Educational Materials

thumbnail of an image of the CA TTBR personnel at EVT'07

ACCURATE PIs and students, and others, with California Secretary of State Debra Bowen at EVT'07

ACCURATE PIs have built voting into their undergraduate and graduate courses. We have found that these efforts successfully engage students in the democratic process; in addition, the importance of election integrity makes voting an excellent tool to create excitement and engagement among students for learning difficult topics.

Below we have packaged a number of course modules, syllabi and other educational materials that you can use in your courses to engage your students in tinkering with the machinery of democracy.

Hack-a-Vote

We initially developed Hack-a-Vote, a simplified direct-recording electronic (DRE) voting system, to demonstrate how easy it might be to insert a Trojan horse into a voting system.

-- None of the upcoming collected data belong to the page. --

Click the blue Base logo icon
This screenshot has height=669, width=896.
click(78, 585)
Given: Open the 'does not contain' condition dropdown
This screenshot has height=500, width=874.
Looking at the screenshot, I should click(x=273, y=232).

This provides a superb platform as a course project to demonstrate that electronic voting software is not immune from security concerns. In this excercise, we use Hack-a-Vote in an associated course project, in which student teams implemented their own Trojan horses, then search the source code for their classmates’ malicious code. The Hack-a-Vote project reveals the potential damage individuals can cause with electronic voting systems, the feasibility of finding system weaknesses (deliberate or otherwise), and some solutions to mitigate the damage.